In the earliest days, when mothers brought their newborn babies to the hospital there was a lottery to determine if the baby would be admitted. The mother had to select a ball from a bin; if it was the right color, her baby would be taken in. Later a law was passed that every baby had to be accepted and a basket was placed outside the hospital for mothers to leave their infant.
Mothers were allowed to leave a letter to be kept at the hospital for their child, but since many could not write, they were also allowed to leave a token that would identify the child as theirs if they ever sought to be reunited. At the museum is a sad and moving exhibit of these items: coins, buttons, fabric scraps, cheap jewelry, a poem. Only a very few ever were able to return to claim their child.
Many of the babies were relinquished because their mothers were servants in the big houses of London who would be unable to work with a child to watch. What a heartbreaking choice for a mother to have to make--essentially her life (and that of others who depended on her job) or her child's.

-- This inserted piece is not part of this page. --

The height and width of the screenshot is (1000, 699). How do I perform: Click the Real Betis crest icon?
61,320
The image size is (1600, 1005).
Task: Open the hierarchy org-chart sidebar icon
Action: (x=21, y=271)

Children were only admitted in their first days of life. They went to wet nurses in the country until they were 4-5 years old and then returned to the hospital to live. At 16 girls were apprenticed out as servants for four years, boys at 14 for seven years.
The survival rate of the children was abysmal. In a four year period, almost 15,000 babies were presented to the hospital; 4,400 survived to the age to be apprenticed.
Coram helped to fund the Foundling Hospital by opening the first public art gallery in London. Other funds came from benefit concerts generously given by George Frideric Handel in the hospital chapel.